*QUOTED PASSAGE*:
>>>

Monitoring the bes client?

cstoneba · August 8, 2016, 12:44pm

From the endpoint server, is there a way to monitor the BES Client to ensure it is reporting in? Not just that the service is running, but that it is actually posting results?

TimRice · August 8, 2016, 1:34pm

Short Answer : No. The server really only knows when a client HAS reported. It doesn’t really care if a client HAS NOT reported.

In the Console, you can get an idea that an Endpoint Agent isn’t reporting since, when an endpoint has not reported for a while (configurable time), it’s object in your Console will switch to a light grey as opposed to the normal Black. This indicates that the client is “off-line”, or hasn’t reported in a while. You can sort your Computer view by the Last Report Time to see which one have the oldest report times.

From Web Reports you can run a report to display computers that have a LAST REPORT TIME beyond a threshold of your choosing.

Other than that, I’m not sure what else you would like to see.

cstoneba · August 8, 2016, 1:49pm

Having a local timestamp on the client of the last time it successfully posting results upstream would give us another way to monitor the client health, other than running a web report of the devices that haven’t reported in with the last x hours.

<<<

*DATA PROVIDED*:
>>>

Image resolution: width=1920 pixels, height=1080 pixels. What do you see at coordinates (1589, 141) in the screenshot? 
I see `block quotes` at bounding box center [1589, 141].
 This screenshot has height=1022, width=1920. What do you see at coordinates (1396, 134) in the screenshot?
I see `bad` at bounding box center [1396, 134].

<<<

*WRITTEN TASKS*:
1: Update the forum thread on monitoring the BES client: write out again the part that opens with "Short Answer : No." and closes with "like to see.", changing "Console" to "operator console".
2: Extend the forum thread on monitoring the BES client with what would come next.

*WRITTEN ANSWERS*:
1:
Short Answer : No. The server really only knows when a client HAS reported. It doesn’t really care if a client HAS NOT reported.

In the operator console, you can get an idea that an Endpoint Agent isn’t reporting since, when an endpoint has not reported for a while (configurable time), it’s object in your operator console will switch to a light grey as opposed to the normal Black. This indicates that the client is “off-line”, or hasn’t reported in a while. You can sort your Computer view by the Last Report Time to see which one have the oldest report times.

From Web Reports you can run a report to display computers that have a LAST REPORT TIME beyond a threshold of your choosing.

Other than that, I’m not sure what else you would like to see.

2:
But i think you’re right. The only way for now is to run a report against WebReports for the endpoints that haven’t reported in with the last x hours.

AlanM · August 8, 2016, 7:55pm

There is an inspector for this

See https://developer.bigfix.com/relevance/reference/client.html#last-report-time-of-client-time

cstoneba · August 8, 2016, 8:06pm

The inspector might know that it posted upstream, but it wouldn’t know if it’s Relay’s Relay is down or not, right? Meaning only asking the Console/WR would be 100%?

q: last report time of client
A: Mon, 08 Aug 2016 15:05:22 -0500
T: 0.022 ms

AlanM · August 8, 2016, 8:20pm

Correct, this is the time that the client posted to its relay. If the relay is not connected then it will not make it to the server.

cstoneba · September 20, 2016, 3:13pm

Ok, so then querying WebReports sounds like the only good way to accurately know the LastReportTime.

Now to complete the full loop, in order to know that the client can successfully run an action, that would rely on LastUDPPing, which I have a property for, I would check that property in WebReports. However, that property only gets updated when the client receives a UDP 52311 packet via a site propagation, which has no set interval. What’s the workaround there? Have some scheduled process propagate the Master Action site every few hours?

JasonWalker · September 20, 2016, 5:02pm

LastUDPPing is not actually required to run an action; that’s only used to notify the client that a new version of the site is available and the client will accelerate its gather and execute the new action.

If UDP is blocked to the client, it will still gather and execute actions periodically (by default, every 24 hours).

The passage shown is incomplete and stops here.